Le Rex en Soldatenkino
Depuis l'Occupation, le Grand Rex n'est plus accessible aux Parisiens. Réquisitionné par la Wehrmacht et transformé en Soldatenkino, il est réservé aux soldats allemands de permission — l'une des nombreuses salles des Grands Boulevards confisquées à l'usage exclusif de l'occupant.
Le 16 mars 1943, un commando des FTP-MOI — Francs-Tireurs et Partisans de la Main-d'œuvre Immigrée — dépose une bombe sur le trottoir devant le cinéma.
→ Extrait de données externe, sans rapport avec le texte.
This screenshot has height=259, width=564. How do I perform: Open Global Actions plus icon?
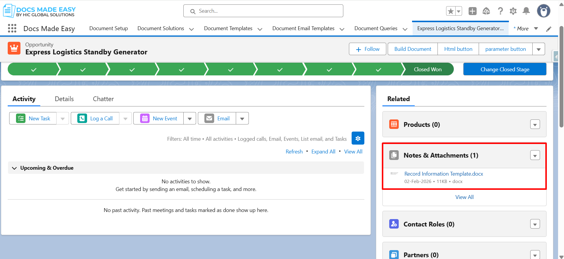(x=472, y=11)
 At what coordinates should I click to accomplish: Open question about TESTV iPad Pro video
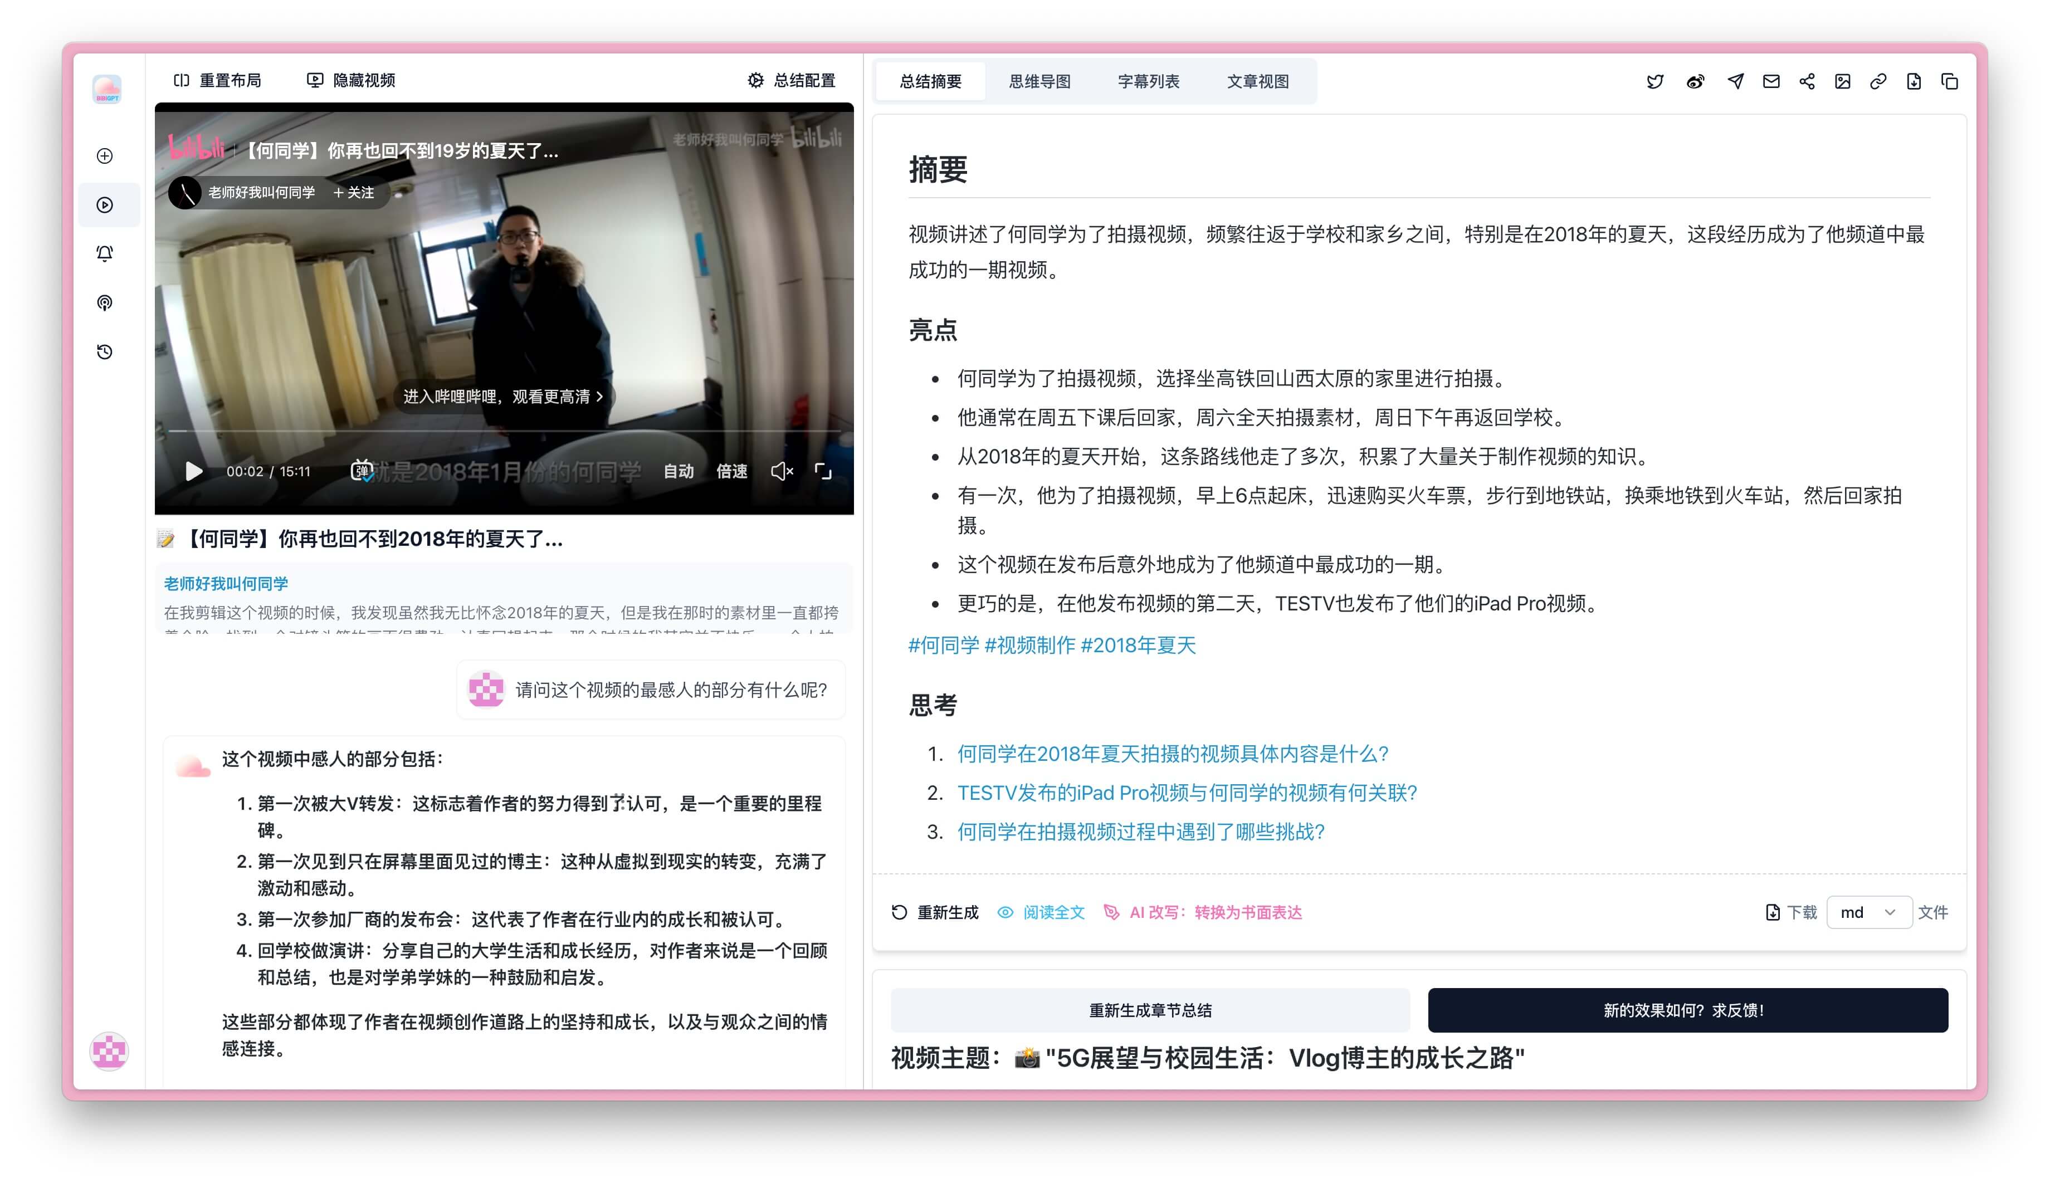click(x=1186, y=793)
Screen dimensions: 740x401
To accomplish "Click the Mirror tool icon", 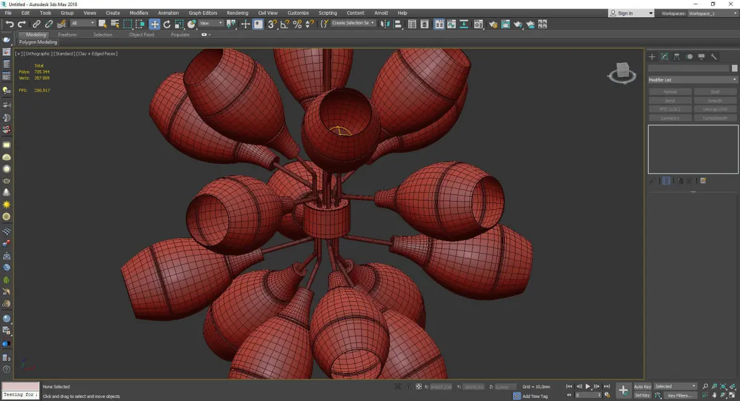I will tap(385, 24).
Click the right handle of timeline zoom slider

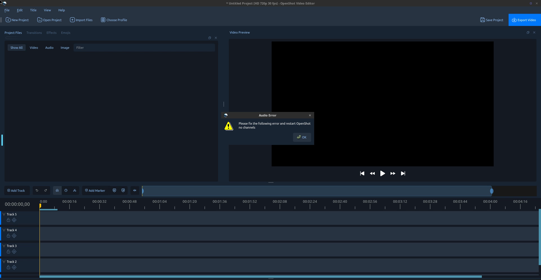tap(492, 191)
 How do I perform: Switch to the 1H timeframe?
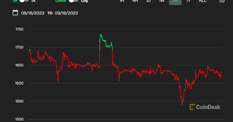coord(122,1)
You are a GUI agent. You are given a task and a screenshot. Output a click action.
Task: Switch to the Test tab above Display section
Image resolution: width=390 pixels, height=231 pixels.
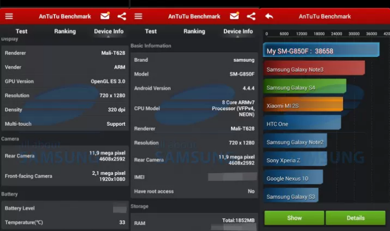pyautogui.click(x=22, y=31)
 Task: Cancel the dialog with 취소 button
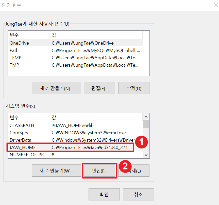click(138, 194)
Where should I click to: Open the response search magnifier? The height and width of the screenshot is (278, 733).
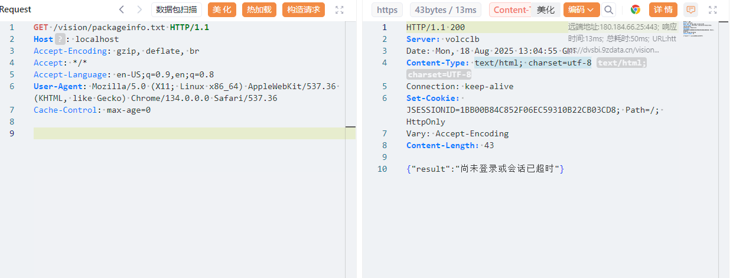[609, 9]
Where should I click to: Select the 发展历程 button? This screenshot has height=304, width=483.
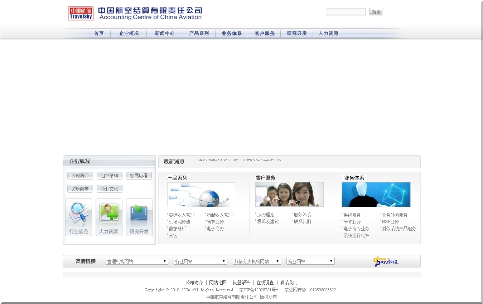coord(139,175)
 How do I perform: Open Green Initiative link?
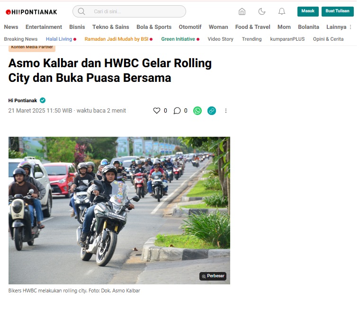[178, 39]
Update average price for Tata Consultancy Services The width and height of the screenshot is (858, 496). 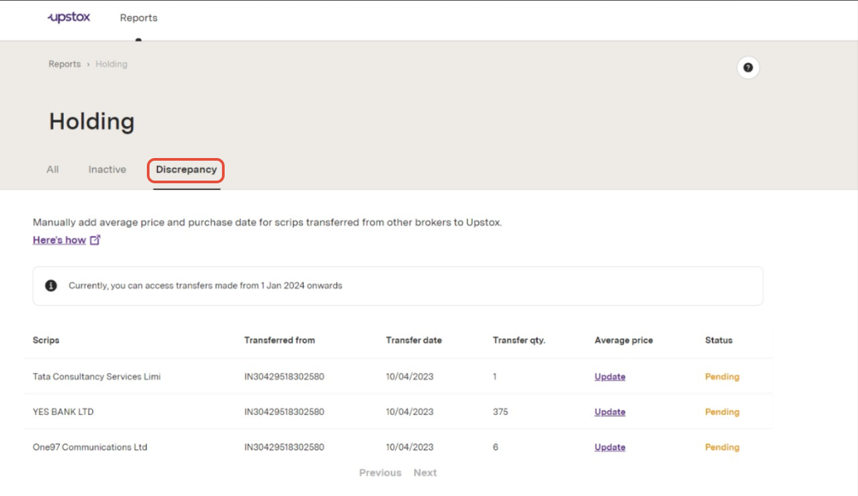[x=609, y=377]
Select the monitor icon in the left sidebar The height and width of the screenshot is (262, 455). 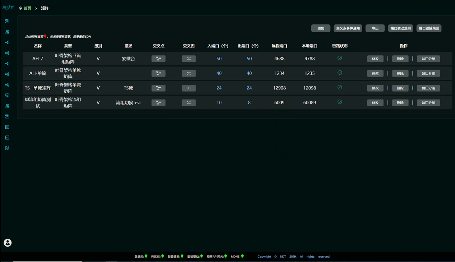[x=7, y=95]
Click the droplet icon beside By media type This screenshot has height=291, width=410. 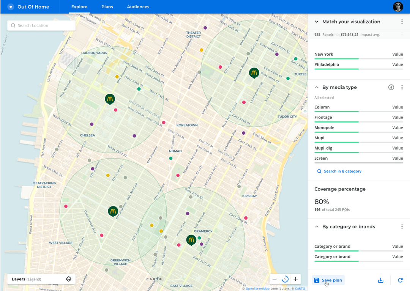pos(391,87)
L'auteur de l'attentat, Paul Silberman, ancien combattant des Brigades internationales en Espagne, est blessé lors de l'opération.
Les FTP-MOI sont à cette époque le bras armé de la résistance communiste immigrée à Paris — Juifs d'Europe centrale, Polonais, Arméniens, Italiens, Espagnols — qui mènent une guérilla urbaine contre les symboles de l'Occupation : officiers allemands, établissements militaires, cinémas et restaurants réquisitionnés. Le Grand Rex, vitrine ostentatoire du Gross Paris allemand, est une cible naturelle.
La répression est immédiate et mécanique. Conformément au « code des otages » instauré depuis 1941, les autorités allemandes font fusiller 46 détenus en représailles — des résistants et militants communistes pour la plupart, déjà emprisonnés, qui n'ont aucun lien avec l'attentat. La logique est celle de la terreur collective : punir la population pour les actes dont les auteurs n'ont pas été arrêtés.
Ni la répression ni la menace ne stopperont les FTP-MOI. Le Grand Rex sera à nouveau visé en septembre 1943.